(MATERIAL FOR THIS TASK Opens)

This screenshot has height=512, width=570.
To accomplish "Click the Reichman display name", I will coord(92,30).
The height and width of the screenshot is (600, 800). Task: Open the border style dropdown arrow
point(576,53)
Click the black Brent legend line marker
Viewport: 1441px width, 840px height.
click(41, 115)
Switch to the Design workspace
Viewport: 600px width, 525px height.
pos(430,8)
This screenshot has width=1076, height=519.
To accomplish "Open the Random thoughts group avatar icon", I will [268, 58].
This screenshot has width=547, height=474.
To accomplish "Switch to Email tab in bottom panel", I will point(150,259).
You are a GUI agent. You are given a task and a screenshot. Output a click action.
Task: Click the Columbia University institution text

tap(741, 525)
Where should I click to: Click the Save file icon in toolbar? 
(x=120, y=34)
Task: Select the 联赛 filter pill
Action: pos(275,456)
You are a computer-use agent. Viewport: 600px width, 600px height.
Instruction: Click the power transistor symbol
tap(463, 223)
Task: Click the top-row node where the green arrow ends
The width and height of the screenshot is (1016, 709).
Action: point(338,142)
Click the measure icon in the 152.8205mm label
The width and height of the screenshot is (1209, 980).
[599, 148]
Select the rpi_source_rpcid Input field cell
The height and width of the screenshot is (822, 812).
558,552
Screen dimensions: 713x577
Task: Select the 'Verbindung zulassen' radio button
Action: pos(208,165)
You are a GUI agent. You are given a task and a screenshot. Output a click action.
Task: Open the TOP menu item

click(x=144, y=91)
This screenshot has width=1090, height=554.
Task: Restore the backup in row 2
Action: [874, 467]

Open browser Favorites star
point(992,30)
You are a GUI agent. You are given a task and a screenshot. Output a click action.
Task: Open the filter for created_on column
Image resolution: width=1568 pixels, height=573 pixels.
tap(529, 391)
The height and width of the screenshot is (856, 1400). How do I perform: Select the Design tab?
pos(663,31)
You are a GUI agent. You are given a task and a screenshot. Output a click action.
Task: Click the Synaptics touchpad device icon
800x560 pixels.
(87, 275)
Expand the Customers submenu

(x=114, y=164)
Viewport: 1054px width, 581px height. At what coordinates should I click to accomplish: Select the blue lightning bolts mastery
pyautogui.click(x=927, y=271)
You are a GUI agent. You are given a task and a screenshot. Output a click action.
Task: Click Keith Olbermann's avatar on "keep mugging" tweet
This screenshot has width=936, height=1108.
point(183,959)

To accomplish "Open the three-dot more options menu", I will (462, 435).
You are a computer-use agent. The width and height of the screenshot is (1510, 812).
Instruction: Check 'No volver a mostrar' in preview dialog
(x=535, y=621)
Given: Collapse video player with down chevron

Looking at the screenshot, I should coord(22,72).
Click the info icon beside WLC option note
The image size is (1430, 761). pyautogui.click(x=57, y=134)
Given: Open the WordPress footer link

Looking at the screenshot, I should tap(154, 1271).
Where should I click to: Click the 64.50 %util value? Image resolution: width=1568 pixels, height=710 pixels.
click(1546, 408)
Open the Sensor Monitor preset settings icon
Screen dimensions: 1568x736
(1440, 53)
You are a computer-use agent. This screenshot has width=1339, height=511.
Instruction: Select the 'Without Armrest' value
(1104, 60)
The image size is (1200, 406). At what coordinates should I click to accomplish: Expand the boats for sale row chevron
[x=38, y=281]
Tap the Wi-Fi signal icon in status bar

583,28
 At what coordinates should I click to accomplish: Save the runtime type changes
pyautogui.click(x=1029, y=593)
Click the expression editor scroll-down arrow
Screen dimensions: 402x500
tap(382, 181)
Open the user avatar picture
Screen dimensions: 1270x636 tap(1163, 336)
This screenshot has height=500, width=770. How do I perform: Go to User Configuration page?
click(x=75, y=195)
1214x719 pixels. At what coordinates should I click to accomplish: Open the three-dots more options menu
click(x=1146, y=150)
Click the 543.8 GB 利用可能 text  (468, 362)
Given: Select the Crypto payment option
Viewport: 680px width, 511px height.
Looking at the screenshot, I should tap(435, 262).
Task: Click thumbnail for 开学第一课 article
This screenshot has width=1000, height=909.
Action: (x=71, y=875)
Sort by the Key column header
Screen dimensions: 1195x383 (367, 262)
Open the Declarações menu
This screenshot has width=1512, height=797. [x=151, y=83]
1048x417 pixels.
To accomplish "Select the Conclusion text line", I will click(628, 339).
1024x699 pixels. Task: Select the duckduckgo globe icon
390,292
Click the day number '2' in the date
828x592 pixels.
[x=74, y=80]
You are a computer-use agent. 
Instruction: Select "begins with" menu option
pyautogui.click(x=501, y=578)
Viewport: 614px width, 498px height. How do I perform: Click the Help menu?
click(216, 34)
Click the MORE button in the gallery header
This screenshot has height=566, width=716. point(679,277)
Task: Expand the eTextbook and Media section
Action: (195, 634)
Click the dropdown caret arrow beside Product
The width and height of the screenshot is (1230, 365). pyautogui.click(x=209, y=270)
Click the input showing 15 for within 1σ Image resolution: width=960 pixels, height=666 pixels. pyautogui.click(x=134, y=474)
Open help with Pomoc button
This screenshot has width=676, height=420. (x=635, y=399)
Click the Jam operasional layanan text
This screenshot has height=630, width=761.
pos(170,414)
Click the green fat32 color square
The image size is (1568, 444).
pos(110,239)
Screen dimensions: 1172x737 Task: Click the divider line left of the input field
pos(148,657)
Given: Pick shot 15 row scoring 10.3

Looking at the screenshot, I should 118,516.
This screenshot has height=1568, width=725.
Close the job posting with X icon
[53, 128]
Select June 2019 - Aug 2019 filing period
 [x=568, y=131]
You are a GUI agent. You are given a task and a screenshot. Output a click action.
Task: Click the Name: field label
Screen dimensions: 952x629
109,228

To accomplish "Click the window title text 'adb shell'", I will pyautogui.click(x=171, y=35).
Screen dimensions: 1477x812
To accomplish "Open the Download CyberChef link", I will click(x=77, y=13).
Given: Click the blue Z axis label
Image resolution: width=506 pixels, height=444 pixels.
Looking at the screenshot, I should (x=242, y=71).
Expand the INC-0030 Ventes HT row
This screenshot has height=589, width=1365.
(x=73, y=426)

(MATERIAL FOR THIS TASK Closes)

TASK TO CARRY OUT ▸ Reprint the complete listing exactly.

TASK ANSWER ▸
This screenshot has height=512, width=570.
To accomplish "Click the Reichman display name", I will coord(92,30).
The height and width of the screenshot is (600, 800). Task: Open the border style dropdown arrow
point(576,53)
Click the black Brent legend line marker
Viewport: 1441px width, 840px height.
click(41, 115)
Switch to the Design workspace
Viewport: 600px width, 525px height.
pos(430,8)
This screenshot has width=1076, height=519.
To accomplish "Open the Random thoughts group avatar icon", I will [268, 58].
This screenshot has width=547, height=474.
To accomplish "Switch to Email tab in bottom panel", I will point(150,259).
You are a GUI agent. You are given a task and a screenshot. Output a click action.
Task: Click the Columbia University institution text

tap(741, 525)
Where should I click to: Click the Save file icon in toolbar? 
(x=120, y=34)
Task: Select the 联赛 filter pill
Action: pos(275,456)
You are a computer-use agent. Viewport: 600px width, 600px height.
Instruction: Click the power transistor symbol
tap(463, 223)
Task: Click the top-row node where the green arrow ends
The width and height of the screenshot is (1016, 709).
Action: point(338,142)
Click the measure icon in the 152.8205mm label
The width and height of the screenshot is (1209, 980).
[599, 148]
Select the rpi_source_rpcid Input field cell
The height and width of the screenshot is (822, 812).
558,552
Screen dimensions: 713x577
Task: Select the 'Verbindung zulassen' radio button
Action: pos(208,165)
You are a GUI agent. You are given a task and a screenshot. Output a click action.
Task: Open the TOP menu item

click(x=144, y=91)
This screenshot has width=1090, height=554.
Task: Restore the backup in row 2
Action: [874, 467]

Open browser Favorites star
point(992,30)
You are a GUI agent. You are given a task and a screenshot. Output a click action.
Task: Open the filter for created_on column
Image resolution: width=1568 pixels, height=573 pixels.
tap(529, 391)
The height and width of the screenshot is (856, 1400). How do I perform: Select the Design tab?
pos(663,31)
You are a GUI agent. You are given a task and a screenshot. Output a click action.
Task: Click the Synaptics touchpad device icon
800x560 pixels.
(87, 275)
Expand the Customers submenu

(x=114, y=164)
Viewport: 1054px width, 581px height. At what coordinates should I click to accomplish: Select the blue lightning bolts mastery
pyautogui.click(x=927, y=271)
You are a GUI agent. You are given a task and a screenshot. Output a click action.
Task: Click Keith Olbermann's avatar on "keep mugging" tweet
This screenshot has width=936, height=1108.
point(183,959)

To accomplish "Open the three-dot more options menu", I will (462, 435).
You are a computer-use agent. The width and height of the screenshot is (1510, 812).
Instruction: Check 'No volver a mostrar' in preview dialog
(x=535, y=621)
Given: Collapse video player with down chevron

Looking at the screenshot, I should coord(22,72).
Click the info icon beside WLC option note
The image size is (1430, 761). pyautogui.click(x=57, y=134)
Given: Open the WordPress footer link

Looking at the screenshot, I should tap(154, 1271).
Where should I click to: Click the 64.50 %util value? Image resolution: width=1568 pixels, height=710 pixels.
click(1546, 408)
Open the Sensor Monitor preset settings icon
Screen dimensions: 1568x736
(1440, 53)
You are a computer-use agent. This screenshot has width=1339, height=511.
Instruction: Select the 'Without Armrest' value
(1104, 60)
The image size is (1200, 406). At what coordinates should I click to accomplish: Expand the boats for sale row chevron
[x=38, y=281]
Tap the Wi-Fi signal icon in status bar

583,28
 At what coordinates should I click to accomplish: Save the runtime type changes
pyautogui.click(x=1029, y=593)
Click the expression editor scroll-down arrow
Screen dimensions: 402x500
tap(382, 181)
Open the user avatar picture
Screen dimensions: 1270x636 tap(1163, 336)
This screenshot has height=500, width=770. How do I perform: Go to User Configuration page?
click(x=75, y=195)
1214x719 pixels. At what coordinates should I click to accomplish: Open the three-dots more options menu
click(x=1146, y=150)
Click the 543.8 GB 利用可能 text  (468, 362)
Given: Select the Crypto payment option
Viewport: 680px width, 511px height.
Looking at the screenshot, I should tap(435, 262).
Task: Click thumbnail for 开学第一课 article
This screenshot has width=1000, height=909.
Action: (x=71, y=875)
Sort by the Key column header
Screen dimensions: 1195x383 (367, 262)
Open the Declarações menu
This screenshot has width=1512, height=797. [x=151, y=83]
1048x417 pixels.
To accomplish "Select the Conclusion text line", I will click(628, 339).
1024x699 pixels. Task: Select the duckduckgo globe icon
390,292
Click the day number '2' in the date
828x592 pixels.
[x=74, y=80]
You are a computer-use agent. 
Instruction: Select "begins with" menu option
pyautogui.click(x=501, y=578)
Viewport: 614px width, 498px height. How do I perform: Click the Help menu?
click(216, 34)
Click the MORE button in the gallery header
This screenshot has height=566, width=716. point(679,277)
Task: Expand the eTextbook and Media section
Action: (195, 634)
Click the dropdown caret arrow beside Product
The width and height of the screenshot is (1230, 365). pyautogui.click(x=209, y=270)
Click the input showing 15 for within 1σ Image resolution: width=960 pixels, height=666 pixels. pyautogui.click(x=134, y=474)
Open help with Pomoc button
This screenshot has width=676, height=420. (x=635, y=399)
Click the Jam operasional layanan text
This screenshot has height=630, width=761.
pos(170,414)
Click the green fat32 color square
The image size is (1568, 444).
pos(110,239)
Screen dimensions: 1172x737 Task: Click the divider line left of the input field
pos(148,657)
Given: Pick shot 15 row scoring 10.3

Looking at the screenshot, I should 118,516.
This screenshot has height=1568, width=725.
Close the job posting with X icon
[53, 128]
Select June 2019 - Aug 2019 filing period
 [x=568, y=131]
You are a GUI agent. You are given a task and a screenshot. Output a click action.
Task: Click the Name: field label
Screen dimensions: 952x629
109,228

To accomplish "Click the window title text 'adb shell'", I will pyautogui.click(x=171, y=35).
Screen dimensions: 1477x812
To accomplish "Open the Download CyberChef link", I will click(x=77, y=13).
Given: Click the blue Z axis label
Image resolution: width=506 pixels, height=444 pixels.
Looking at the screenshot, I should (x=242, y=71).
Expand the INC-0030 Ventes HT row
This screenshot has height=589, width=1365.
(x=73, y=426)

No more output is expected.